» Instructions to follow: Please arrange the data from the line containing "Open Suryanarayan Padhi's profile photo" through the end of the data, both included, as a Markdown table with the columns No. and Text, one row per line. Skip blank lines and leave the pictures out.

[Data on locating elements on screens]
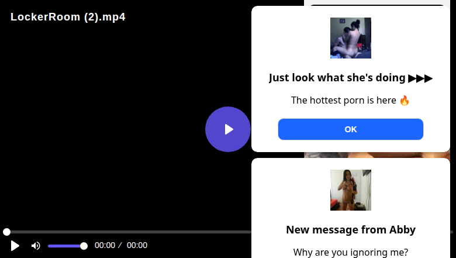Click the seek bar handle at start
Screen dimensions: 456x258
tap(6, 232)
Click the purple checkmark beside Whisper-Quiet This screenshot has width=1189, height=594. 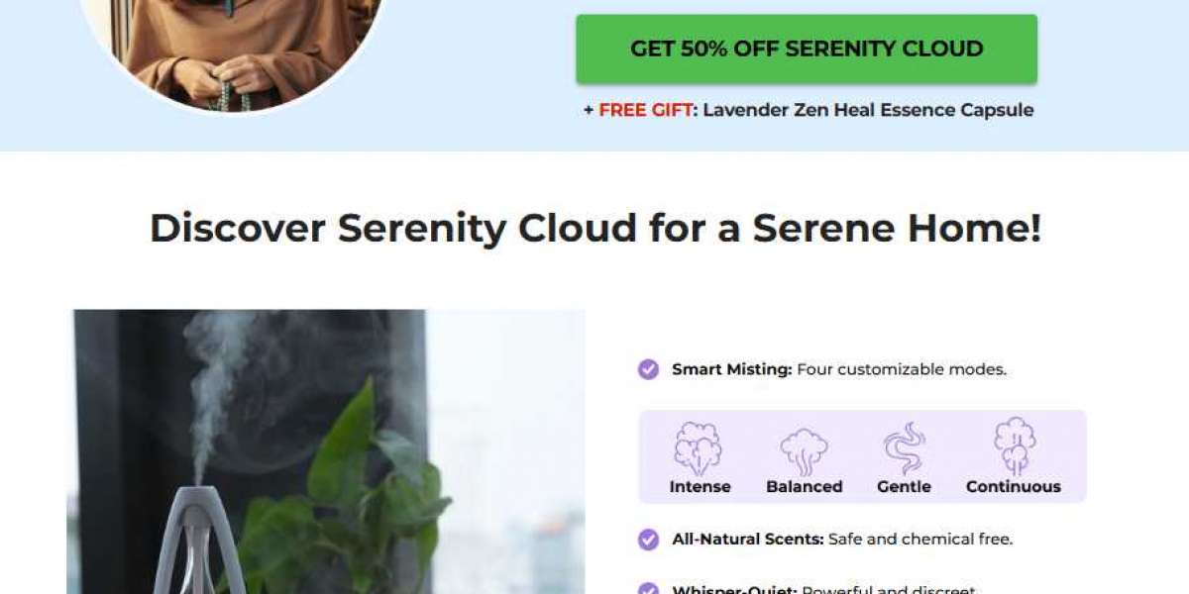tap(648, 590)

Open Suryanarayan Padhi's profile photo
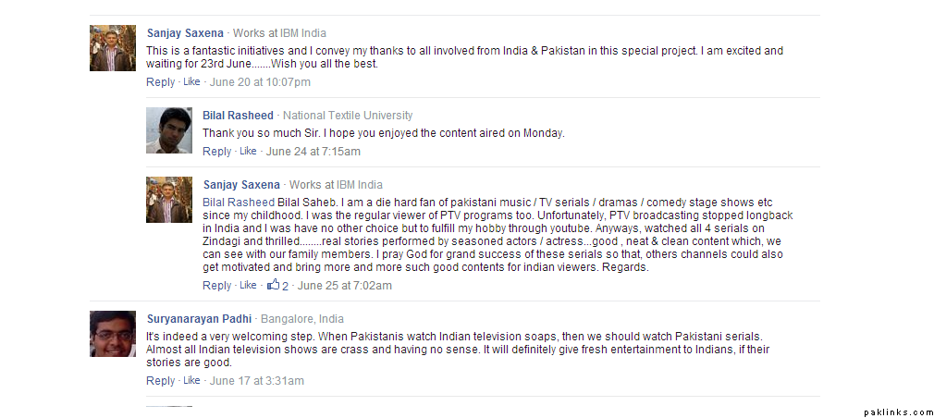point(113,334)
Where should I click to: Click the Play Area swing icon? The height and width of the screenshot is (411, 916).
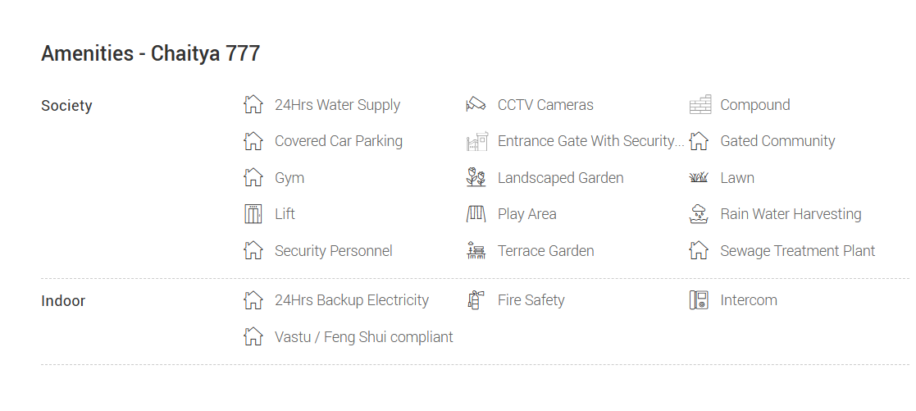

» Reply to the task:
| No. | Text |
|---|---|
| 1 | Open Suryanarayan Padhi's profile photo |
| 2 | point(113,334) |
| 3 | Where should I click to: Click the Play Area swing icon? The height and width of the screenshot is (411, 916). |